Let me start by saying that you are raising a question that minds far greater than mine - and I will politely suggest far greater than yours too - have struggled with for millennia.
I basically agree with what you are saying, although I think some nuances and other information is helpful. First, I believe that the laws of quantum mechanics really do allow for the possibility that the universe - time, space, and matter (the whole deal) - really can spring into existence from literally nothing. However, and I believe Stephen Hawking acknowledges this, there is still the mystery of explaining how the very principles of quantum mechanics themselves came into existence. As Hawking has written "who put the fire in the equations".
I certainly do think that human beings cannot, repeat cannot, conceive of an "effect" without an antecedent cause. However, we should be careful to be aware of the possibility that this may be a fundamental boundary on the nature of human thinking, and not necessarily some "law" that nature herself has to respect.
If you have a void, there is not space, time, material, nothing, you have nothing and it will be constantly be nothing infinitely. To think that a void can create something is unreasonable and it is such thinking that caused Atheists to ridicule those who claimed to believe in God without factual evidence.

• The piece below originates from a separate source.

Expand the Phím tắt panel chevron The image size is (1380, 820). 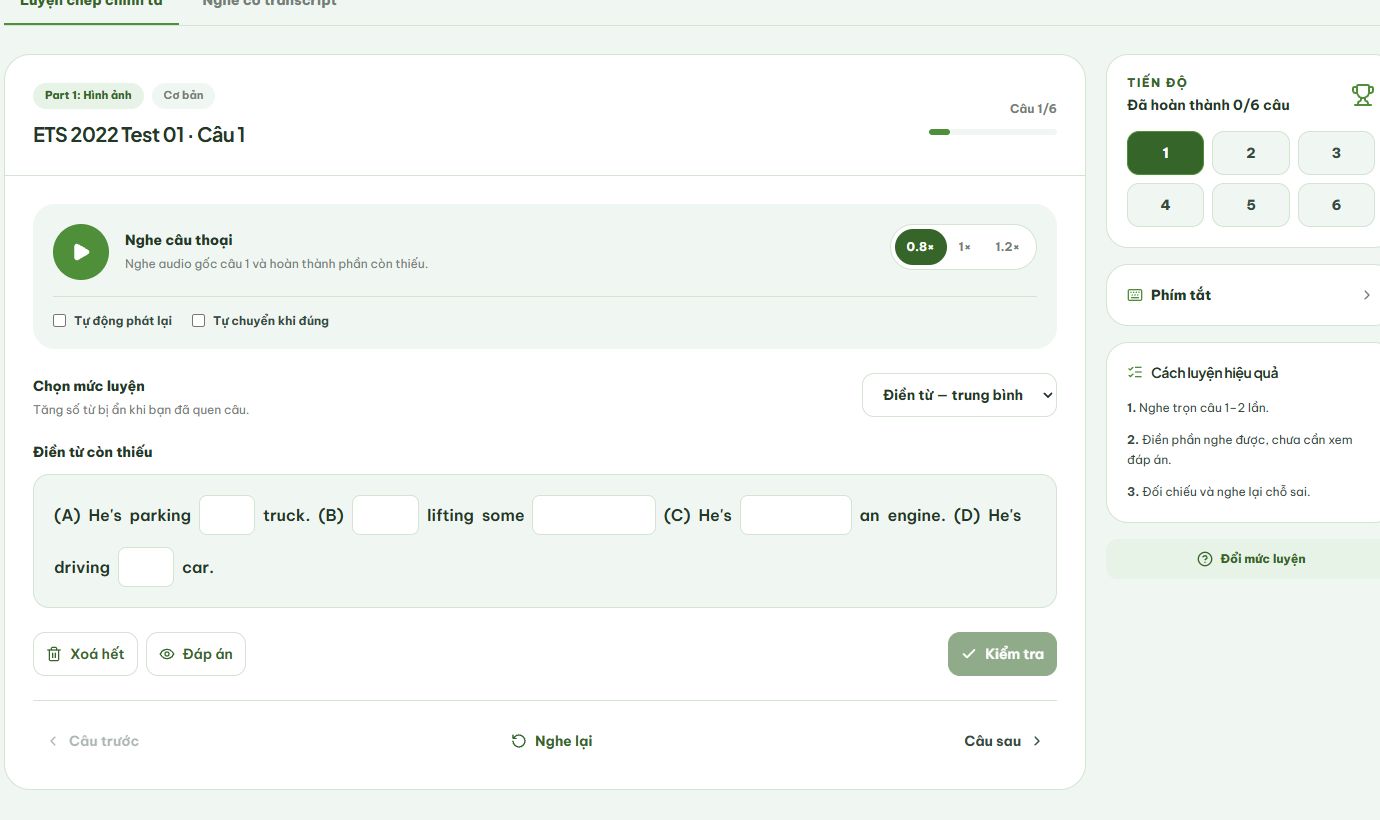(x=1366, y=295)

Let's not negate reasonableness in our thinking, as to do so would be to make us unreasonable. Let's use facts to establish what we think, or else why are we discussing anything? If something can exist independently of consciousness, you and I cannot accept it as reality: as there would be no you and I. You and I cannot conceive of anything without first existing and so our existence is essential to the equation.
Should we create our theories upon unreasonable grounds, because we just believe it by faith: without any reasonable evidence what so ever? Can we have popped into existence from a void? Again I state: there must be an eternal first cause that has always been, in order for anything to exist; why is this simple truth so hard to understand and accept? It is reasonable and sound and to reject it, is to reject reason as a construct of theorization.